Os mais misteriosos primos extintos da humanidade sobreviveram durante dezenas de milhares de anos no platô do Tibete, a uma altitude superior a 3.000 metros, e podem ter desaparecido bem depois dos neandertais, indica um novo estudo.
Esses dados se referem aos denisovanos, humanos arcaicos tão enigmáticos que ainda nem receberam um nome científico oficial, embora seu genoma (o conjunto do DNA) tenha sido obtido a partir de raros fragmentos ósseos e dentes.
A nova pesquisa, publicada nesta quarta (3) no periódico especializado Nature, descreve justamente um desses escassos ossos –uma costela. Foi no mesmo sítio arqueológico, a caverna de Baishiya, que os pesquisadores já tinham encontrado uma mandíbula denisovana, descrita em 2019. O local, curiosamente, também é um santuário budista.
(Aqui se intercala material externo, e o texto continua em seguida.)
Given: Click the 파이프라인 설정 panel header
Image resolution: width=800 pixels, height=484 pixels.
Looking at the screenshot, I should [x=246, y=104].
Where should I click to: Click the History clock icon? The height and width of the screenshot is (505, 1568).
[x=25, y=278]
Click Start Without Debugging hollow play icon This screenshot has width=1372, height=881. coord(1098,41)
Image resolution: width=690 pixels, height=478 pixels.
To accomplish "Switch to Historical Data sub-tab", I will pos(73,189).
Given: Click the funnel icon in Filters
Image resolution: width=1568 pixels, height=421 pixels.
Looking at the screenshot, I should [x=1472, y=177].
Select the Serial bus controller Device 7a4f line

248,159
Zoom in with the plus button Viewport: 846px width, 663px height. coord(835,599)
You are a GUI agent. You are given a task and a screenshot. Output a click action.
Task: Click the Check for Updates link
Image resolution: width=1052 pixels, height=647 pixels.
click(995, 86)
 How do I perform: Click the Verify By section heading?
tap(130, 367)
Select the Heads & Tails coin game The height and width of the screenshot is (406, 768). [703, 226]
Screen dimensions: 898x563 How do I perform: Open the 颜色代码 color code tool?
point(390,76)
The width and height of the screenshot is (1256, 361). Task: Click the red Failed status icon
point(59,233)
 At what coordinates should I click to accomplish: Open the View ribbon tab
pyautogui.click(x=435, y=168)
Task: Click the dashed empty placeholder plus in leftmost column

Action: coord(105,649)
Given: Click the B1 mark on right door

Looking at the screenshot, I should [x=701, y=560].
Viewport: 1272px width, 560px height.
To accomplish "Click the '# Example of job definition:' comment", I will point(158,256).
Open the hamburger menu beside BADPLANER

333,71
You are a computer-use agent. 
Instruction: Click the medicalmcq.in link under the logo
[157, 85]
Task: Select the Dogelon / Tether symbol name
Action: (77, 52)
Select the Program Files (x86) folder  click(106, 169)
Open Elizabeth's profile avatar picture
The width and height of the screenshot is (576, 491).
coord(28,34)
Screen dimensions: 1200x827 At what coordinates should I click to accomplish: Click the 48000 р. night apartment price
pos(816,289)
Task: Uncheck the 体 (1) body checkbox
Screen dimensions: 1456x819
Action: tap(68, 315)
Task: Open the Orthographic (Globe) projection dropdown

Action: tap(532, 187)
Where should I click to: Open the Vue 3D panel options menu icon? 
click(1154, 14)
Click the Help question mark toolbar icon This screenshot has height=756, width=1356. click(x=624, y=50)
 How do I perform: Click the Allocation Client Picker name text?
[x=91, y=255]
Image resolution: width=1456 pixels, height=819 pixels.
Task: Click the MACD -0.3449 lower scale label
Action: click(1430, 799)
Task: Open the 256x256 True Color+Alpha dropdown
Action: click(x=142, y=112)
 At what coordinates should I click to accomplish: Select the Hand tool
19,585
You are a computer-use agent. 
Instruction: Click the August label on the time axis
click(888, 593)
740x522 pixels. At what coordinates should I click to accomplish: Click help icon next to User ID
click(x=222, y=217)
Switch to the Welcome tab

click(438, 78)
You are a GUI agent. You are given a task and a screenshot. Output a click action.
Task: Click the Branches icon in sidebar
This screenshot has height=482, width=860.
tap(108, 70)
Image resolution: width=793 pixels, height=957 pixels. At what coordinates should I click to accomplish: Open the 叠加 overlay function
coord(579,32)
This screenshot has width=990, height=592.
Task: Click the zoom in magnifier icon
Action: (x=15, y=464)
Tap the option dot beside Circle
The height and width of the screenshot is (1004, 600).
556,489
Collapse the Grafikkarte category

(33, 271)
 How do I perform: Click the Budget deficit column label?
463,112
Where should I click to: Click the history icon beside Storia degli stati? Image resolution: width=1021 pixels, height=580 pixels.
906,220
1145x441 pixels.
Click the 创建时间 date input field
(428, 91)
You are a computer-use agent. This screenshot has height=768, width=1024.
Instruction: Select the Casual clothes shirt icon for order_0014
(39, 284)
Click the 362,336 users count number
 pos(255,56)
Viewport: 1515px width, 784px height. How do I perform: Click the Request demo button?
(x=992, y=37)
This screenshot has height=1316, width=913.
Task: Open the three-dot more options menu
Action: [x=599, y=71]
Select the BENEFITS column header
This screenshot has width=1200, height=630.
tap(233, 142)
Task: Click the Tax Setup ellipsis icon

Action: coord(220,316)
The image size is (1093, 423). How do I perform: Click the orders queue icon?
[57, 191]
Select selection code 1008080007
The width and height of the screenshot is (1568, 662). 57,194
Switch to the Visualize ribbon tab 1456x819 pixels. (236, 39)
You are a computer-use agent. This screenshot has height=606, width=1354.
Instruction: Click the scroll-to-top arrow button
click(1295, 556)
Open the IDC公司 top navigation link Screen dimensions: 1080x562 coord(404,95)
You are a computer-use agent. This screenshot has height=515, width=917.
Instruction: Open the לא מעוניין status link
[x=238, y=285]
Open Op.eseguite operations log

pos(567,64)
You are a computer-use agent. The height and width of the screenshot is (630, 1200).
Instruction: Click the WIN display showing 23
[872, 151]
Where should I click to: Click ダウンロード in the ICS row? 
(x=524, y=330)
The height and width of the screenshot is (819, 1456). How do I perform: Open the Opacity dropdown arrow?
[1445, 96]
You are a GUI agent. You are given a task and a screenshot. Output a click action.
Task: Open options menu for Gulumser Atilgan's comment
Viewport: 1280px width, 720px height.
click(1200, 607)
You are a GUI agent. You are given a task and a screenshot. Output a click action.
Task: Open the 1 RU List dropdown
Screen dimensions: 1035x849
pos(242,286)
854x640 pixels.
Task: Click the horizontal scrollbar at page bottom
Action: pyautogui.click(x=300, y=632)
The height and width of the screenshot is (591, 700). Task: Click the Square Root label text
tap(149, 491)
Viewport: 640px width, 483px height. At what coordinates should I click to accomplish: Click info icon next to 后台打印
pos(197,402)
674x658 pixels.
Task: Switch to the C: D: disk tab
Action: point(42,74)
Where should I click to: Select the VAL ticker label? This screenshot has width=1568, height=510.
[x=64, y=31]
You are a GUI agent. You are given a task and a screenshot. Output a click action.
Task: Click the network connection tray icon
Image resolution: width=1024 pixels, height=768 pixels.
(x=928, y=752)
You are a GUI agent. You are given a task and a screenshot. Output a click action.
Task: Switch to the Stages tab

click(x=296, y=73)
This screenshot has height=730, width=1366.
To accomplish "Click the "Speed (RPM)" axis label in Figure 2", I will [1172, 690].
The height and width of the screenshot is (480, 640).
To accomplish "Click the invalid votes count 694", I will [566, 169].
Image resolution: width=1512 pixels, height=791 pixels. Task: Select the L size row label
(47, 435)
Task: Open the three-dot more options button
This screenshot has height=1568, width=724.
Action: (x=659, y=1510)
Os métodos de datação revelaram que a presença da espécie no local pode ter se estendido até 32 mil anos antes do presente, época em que os humanos anatomicamente modernos, ou Homo sapiens, já tinham se espalhado por quase todo o Velho Mundo e chegado a ilhas da Oceania, como a Austrália. Outras datações indicam uma ocupação inicial da caverna, por parte dos denisovanos, há mais de 150 mil anos.
A nova pesquisa foi liderada por Frido Welker, da Universidade de Copenhague, Dongju Zhang, da Universidade de Lanzhou (China), e Fahu Chen, do Instituto de Pesquisas do Platô Tibetano. A chave para que a equipe conseguisse traçar um retrato bastante completo da vida que os denisovanos do Tibete levavam foi o uso da abordagem ZooMS (sigla inglesa de “zooarqueologia por espectrometria de massa”).
A questão é que, embora a caverna estivesse repleta de ossos de animais e denisovanos, muitos deles estavam muito fragmentados para que fosse possível identificar a espécie a que pertenciam apenas com base em seu formato. Além disso, a extração de DNA não foi possível.
No entanto, o colágeno, proteína dos ossos, ainda estava presente em muitos fragmentos. E, como há diferenças pequenas, mas significativas, na composição química do colágeno entre uma espécie e outra, identificá-las é o suficiente para mapear boa parte dos animais cujos restos mortais estavam na caverna. Isso é feito com a ajuda de uma espécie de “balança” molecular –a espectrometria de massa.
“A ZooMS nos permite extrair informações valiosas a partir de fragmentos ósseos que muitas vezes são desprezados, o que traz uma compreensão mais profunda das antigas atividades humanas”, afirmou Huan Xia, da Universidade de Lanzhou, que também assina o estudo.
Os cacos ósseos analisados com a ajuda do método mostram que os denisovanos consumiam uma grande variedade de animais, de herbívoros de grande porte (rinocerontes-lanosos, cavalos, cabras e bovinos selvagens) a pequenos mamíferos, como marmotas, passando por aves (águias-reais) e até hienas.
“Os denisovanos viveram na região durante duas fases glaciais, mas também num período interglacial mais quente entre elas”, declarou Frido Welker em comunicado oficial. “Juntos, os dados fósseis e moleculares indicam que o local onde está localizada a caverna de Baishiya forneceu um ambiente relativamente estável para eles ao longo desses períodos, apesar da altitude. A questão que surge agora é quando e por que esses denisovanos do platô do Tibete se extinguiram.”
Ainda não há meios de responder a essa última pergunta, mas o que já se sabe é que essa extinção não foi absoluta. Uma pequena parte do DNA desses humanos arcaicos foi herdada por populações da Oceania e da Ásia modernas, e a capacidade de adaptação dos atuais tibetanos à vida em altitudes elevadas também deriva, ao que tudo indica, do material genético denisovano.